I have an analog sensor that requires constant supply voltage and outputs a fraction of the supply voltage. I need to design a module that will be able to output a digital signal representing the sensor output.
First I just paired it with an ADC:
But I quickly realized that this was not a very good idea since sensor output (and concequently the ADC output) depends on the supply voltage. Although supply voltage fluctuations aren't big, they are still big enough to make sensor readings useless.
This led me to the idea of using some kind of voltage reference IC. As far as I understand you can't directly use the output of reference voltage IC to supply power to a sensor since it can't provide any meaningful current (sensor may need tens of mA). So I probably need some kind of adjustable linear regulator paired with a voltage reference IC that will be cabable of outputting enough current for the sensor while maintaining output voltage equal to reference. However I have no idea how to make such a circuit or is it even a correct approach.

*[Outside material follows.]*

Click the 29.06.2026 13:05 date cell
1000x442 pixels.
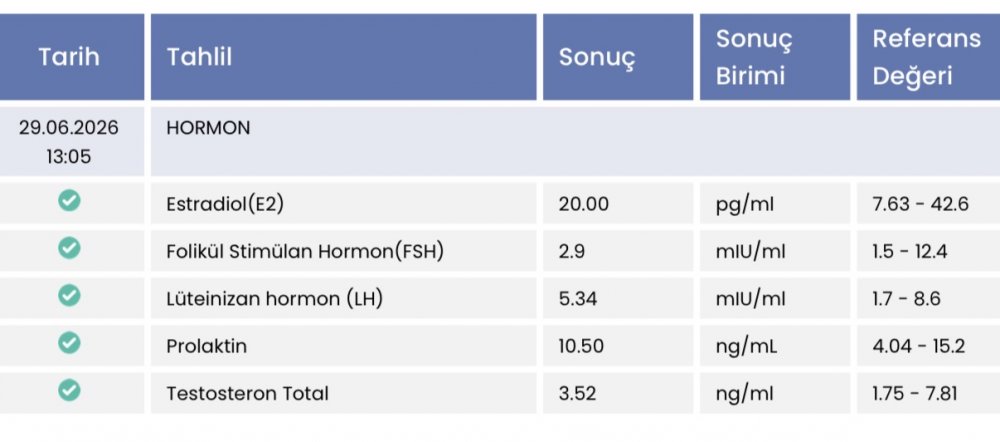(69, 142)
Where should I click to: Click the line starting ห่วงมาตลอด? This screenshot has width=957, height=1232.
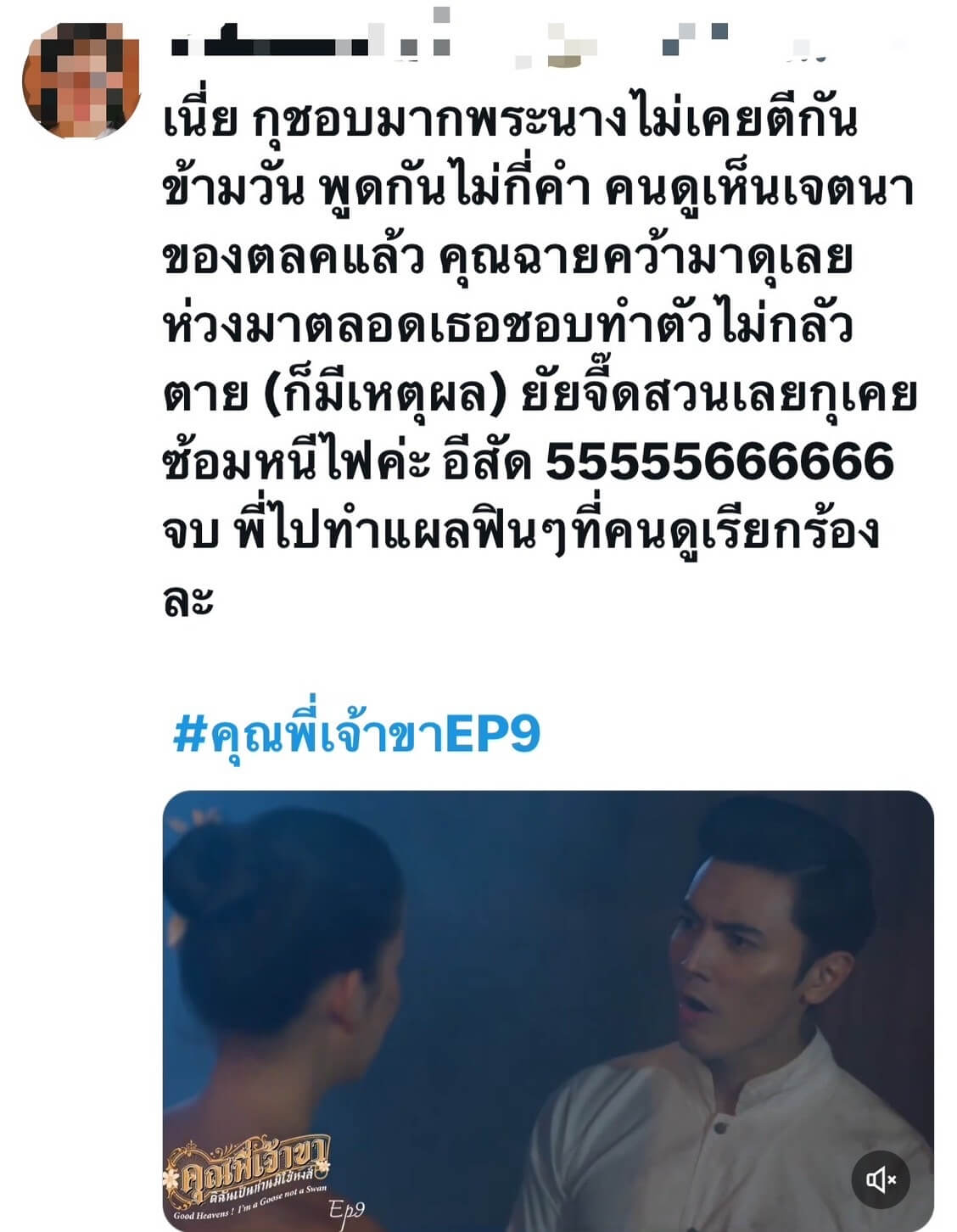click(507, 325)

It feels like there must be plenty of circuits for this kind of appications but I wasn't able to find anything concrete (probably because I couldn't accurately describe the problem I'm facing).
So the questions I have are:
- What type of voltage reference I should use?
- Is the aforementioned approach (a voltage regulator with vref ic somehow connected to feedback pin) adequate for the described situation?
- If the approach in question 2 is adequate, how would the circuit look like? If not, what is the correct approach?